I hope that everyone in the Assembly takes the time to have a good look at this report, and even to look at some of the transcripts and further detailed evidence which we took, because this is by no means all of the story. I hope that we can revisit this in a year’s time and have a look at how we are all travelling. Of course, we are going to sit here and accuse the Government of having failed everyone. That is our job; we are the Opposition. But all told there are 17 of us and there are perhaps other areas that we can pick up collectively in the Assembly, and make sure that collectively we do take responsibility for the things that have been talked about, and at least take some steps towards alleviating some of the more extreme hardships that are unnecessarily faced but willingly borne by many people in our community.

MR HIRD (11.12): Mr Speaker, firstly, as a member of the committee, I would like to thank my colleagues on the committee. I would also like to thank the secretary, Judith Henderson, for the fine effort that she put in. I concur with the remarks of the chair and deputy chair about the calibre of the submissions to this inquiry. This is a significant report inasmuch as it was the first report to come from any of the standing committees to the new parliament, the Third Assembly. The calibre of these people and their dedication is without question. Their thoughtfulness, their selflessness and their dedication to their respective communities and their respective individual organisations are beyond doubt. Topics ranged right across a wide spectrum within the ACT community, from people who are disabled to those dealing with violence in our community. One particular submission was very informative not just for the committee but for this parliament. It dealt with the problems of youth within our community. I dare say that this report will be a document that will be used for some time in the future because of the amount of information it contains, as Ms McRae indicated.

The committee has decided to follow up this inquiry with an inquiry into the prevention of violence within our schools. It will look at that particular issue. The committee, the first committee of the new Assembly, made a significant impression with those who made submissions. People were unsure of the roads the new Government would take. That has settled down. It is clear that the Government and the Assembly are here to serve the ACT community and will listen, on a consultative basis, to the needs of our community.

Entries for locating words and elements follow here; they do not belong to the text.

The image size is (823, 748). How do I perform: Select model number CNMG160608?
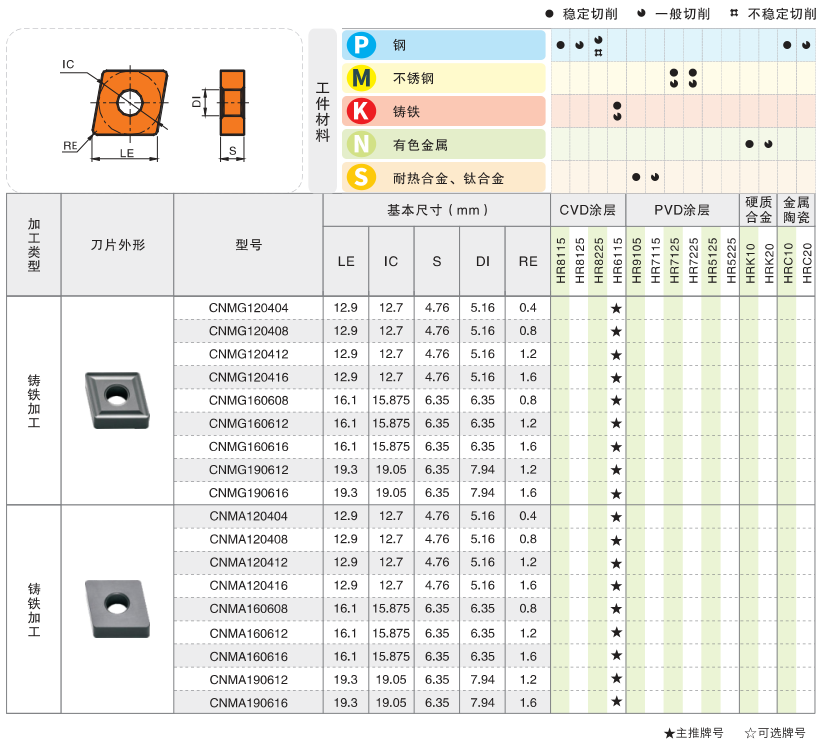pyautogui.click(x=248, y=400)
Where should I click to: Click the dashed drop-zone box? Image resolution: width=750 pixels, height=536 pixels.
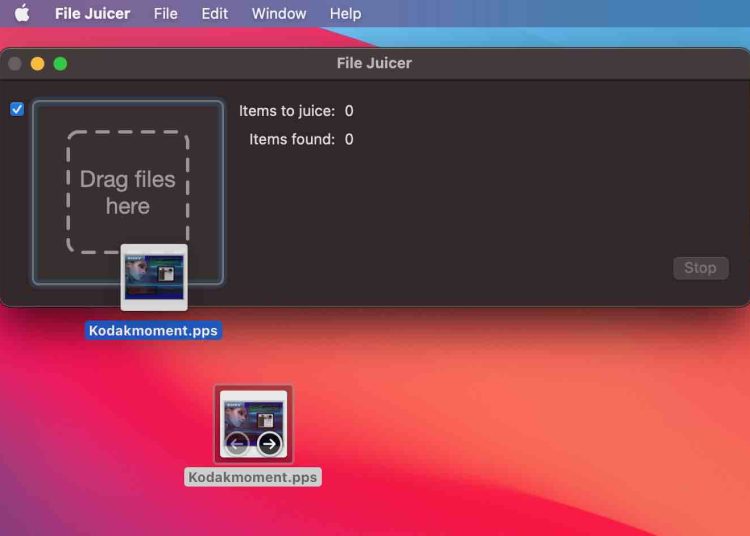click(128, 192)
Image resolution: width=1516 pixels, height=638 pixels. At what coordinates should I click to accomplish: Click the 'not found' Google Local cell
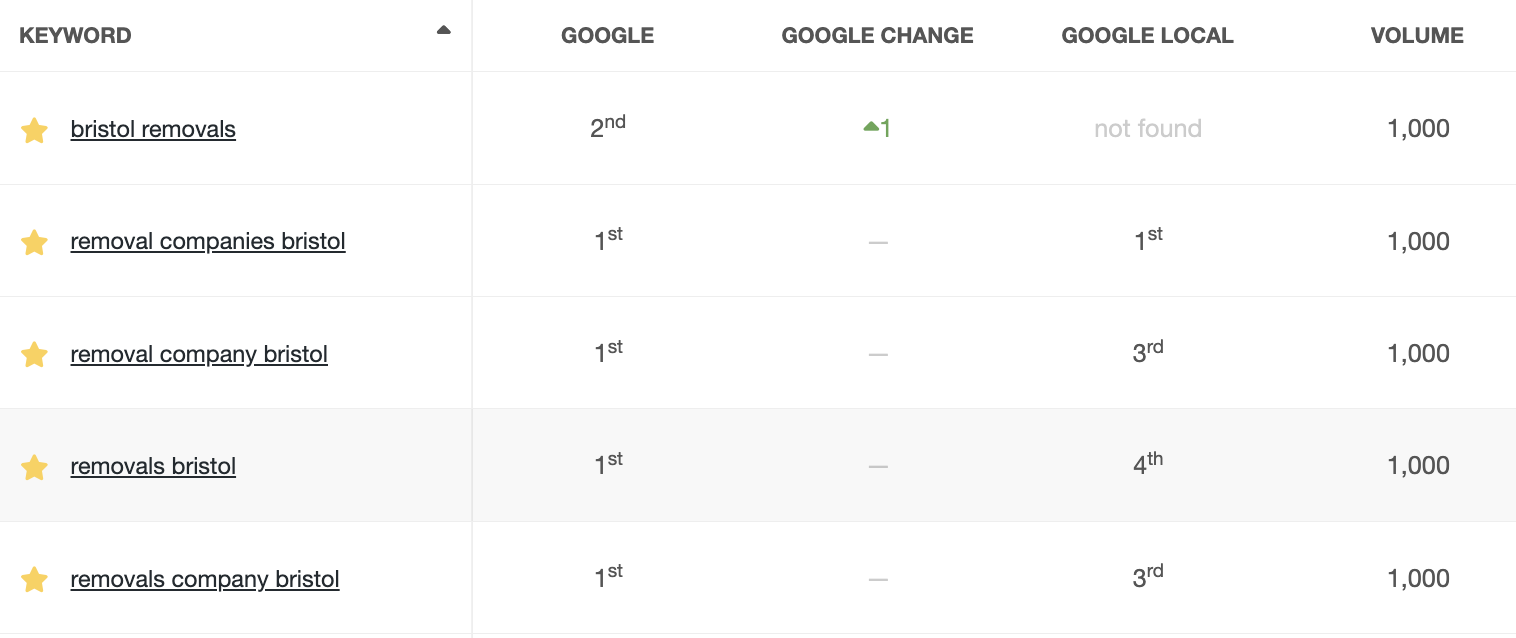click(1147, 128)
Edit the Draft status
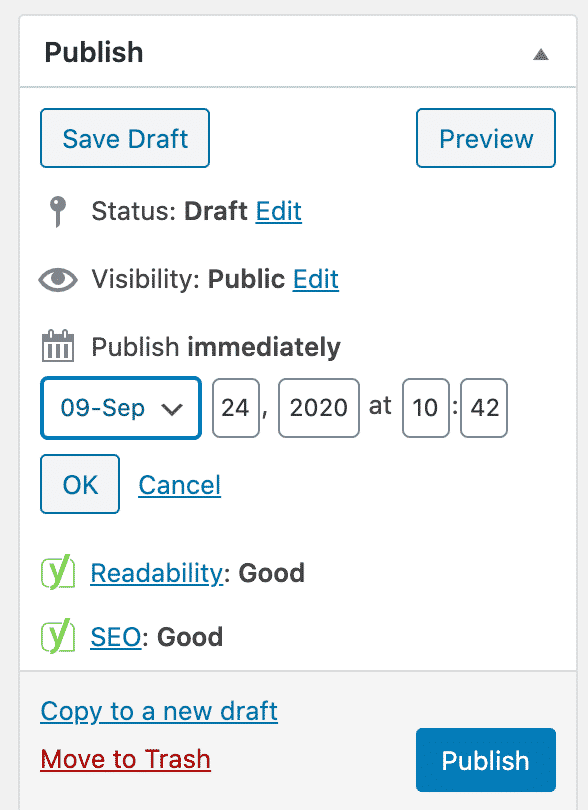 [x=278, y=211]
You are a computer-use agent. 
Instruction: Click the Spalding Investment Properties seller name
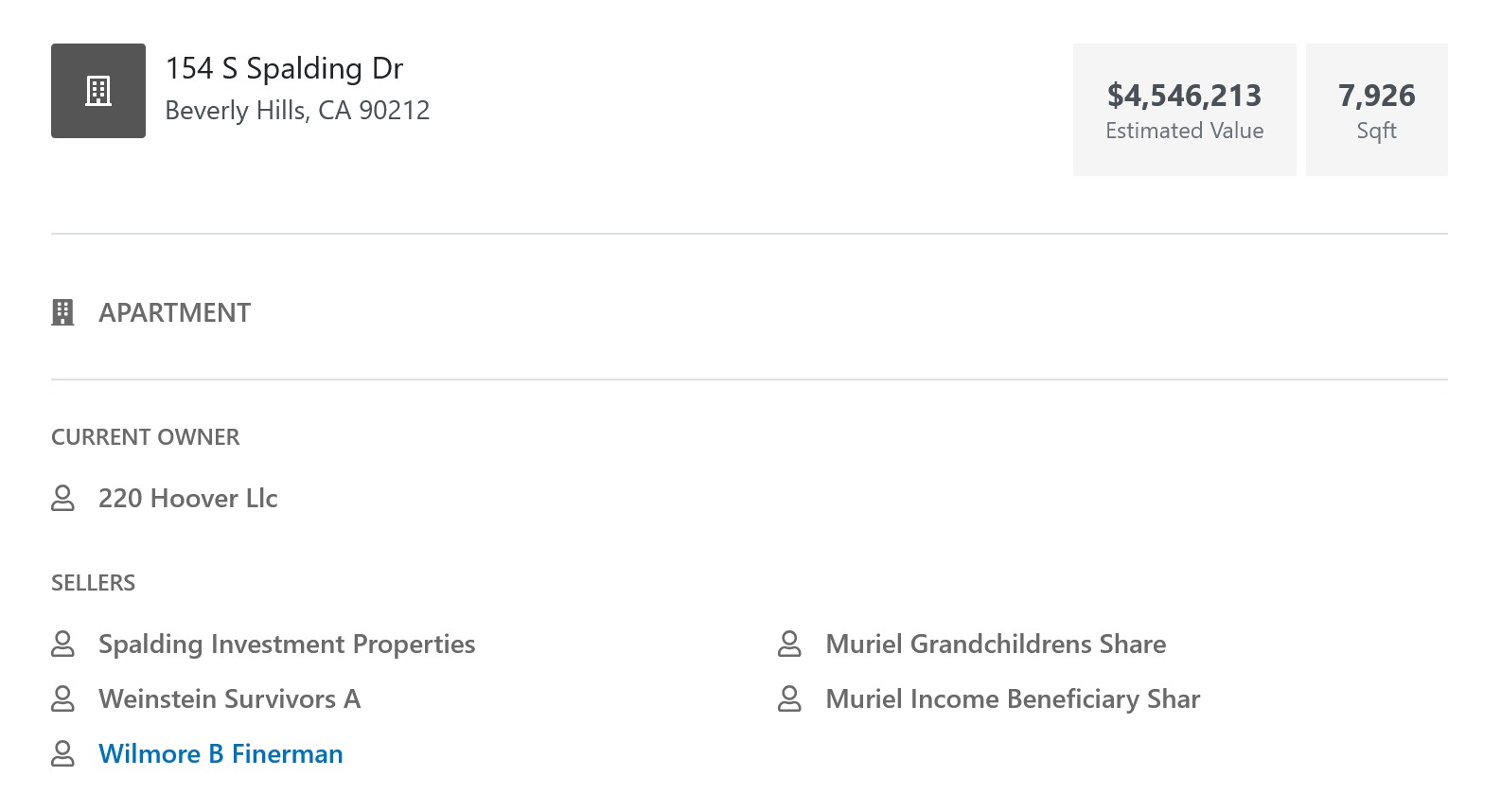[x=287, y=644]
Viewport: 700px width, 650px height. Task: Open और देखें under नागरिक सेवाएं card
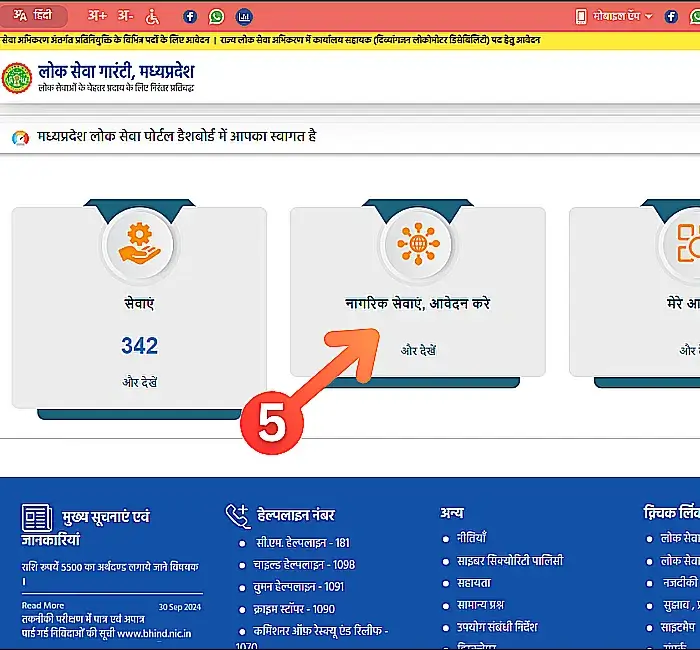coord(418,350)
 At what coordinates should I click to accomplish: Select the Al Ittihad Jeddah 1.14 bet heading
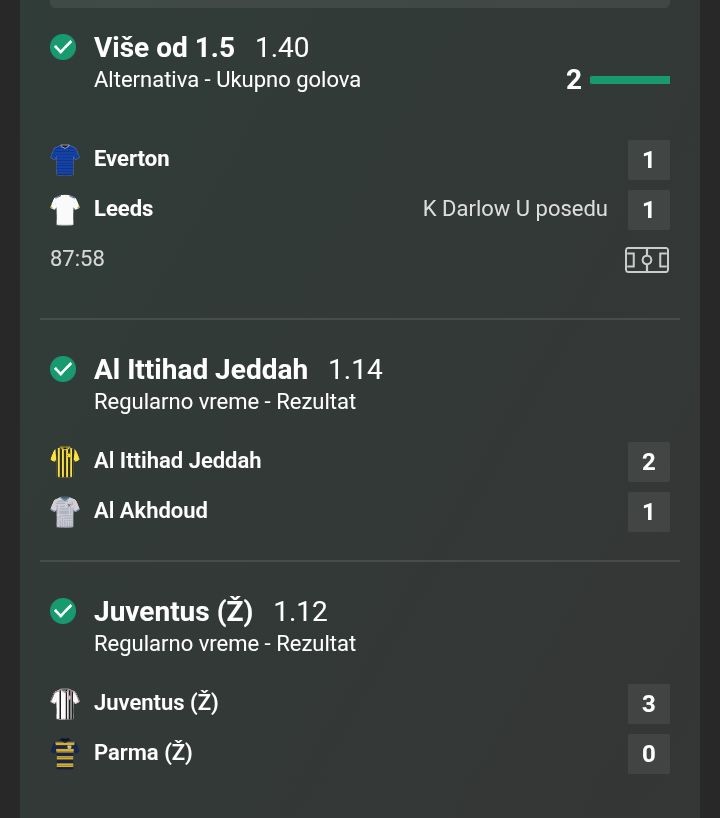click(201, 369)
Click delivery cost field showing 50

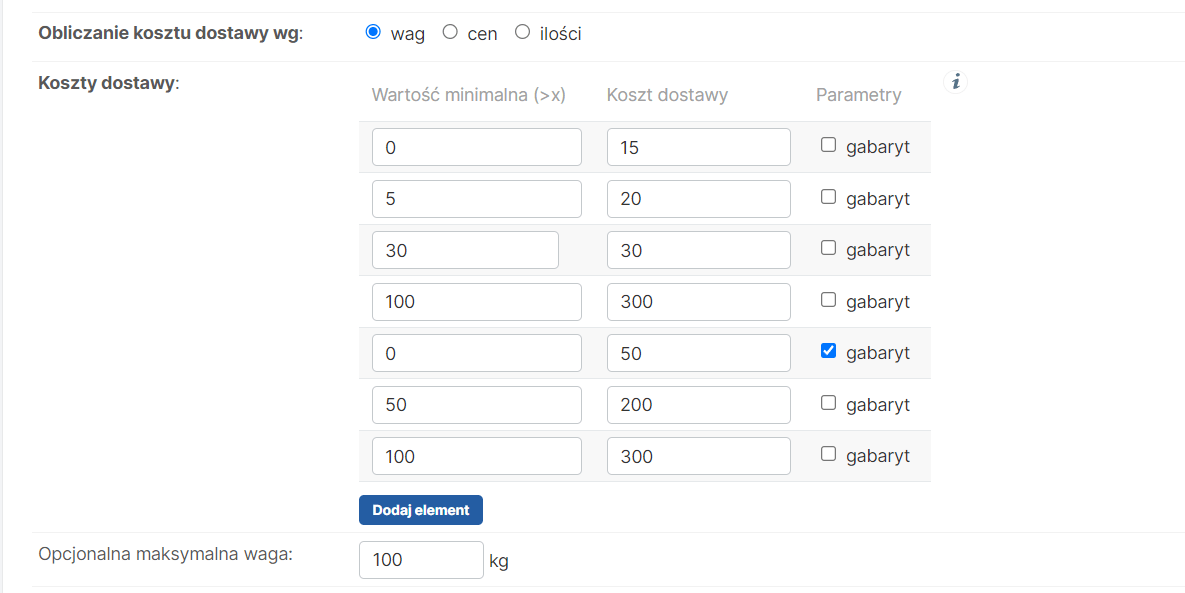pos(698,353)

MR KAINE (11.15): I think that this report is deserving of some comment from those of us who were not members of the committee. I found it a very interesting report although there is nothing new in it. I think that most of us who have been around for a while on the local political scene are well aware of the problems that this community experiences. When I read at the back of this report the list of the people who had appeared before the committee, they were all very familiar names. The organisations that they represent are all very familiar organisations. These people and the organisations that they represent make constant representations to the members of this place, through both formal committee proceedings and less formal approaches as people from the electorate who want people like me and you to know what they think about issues.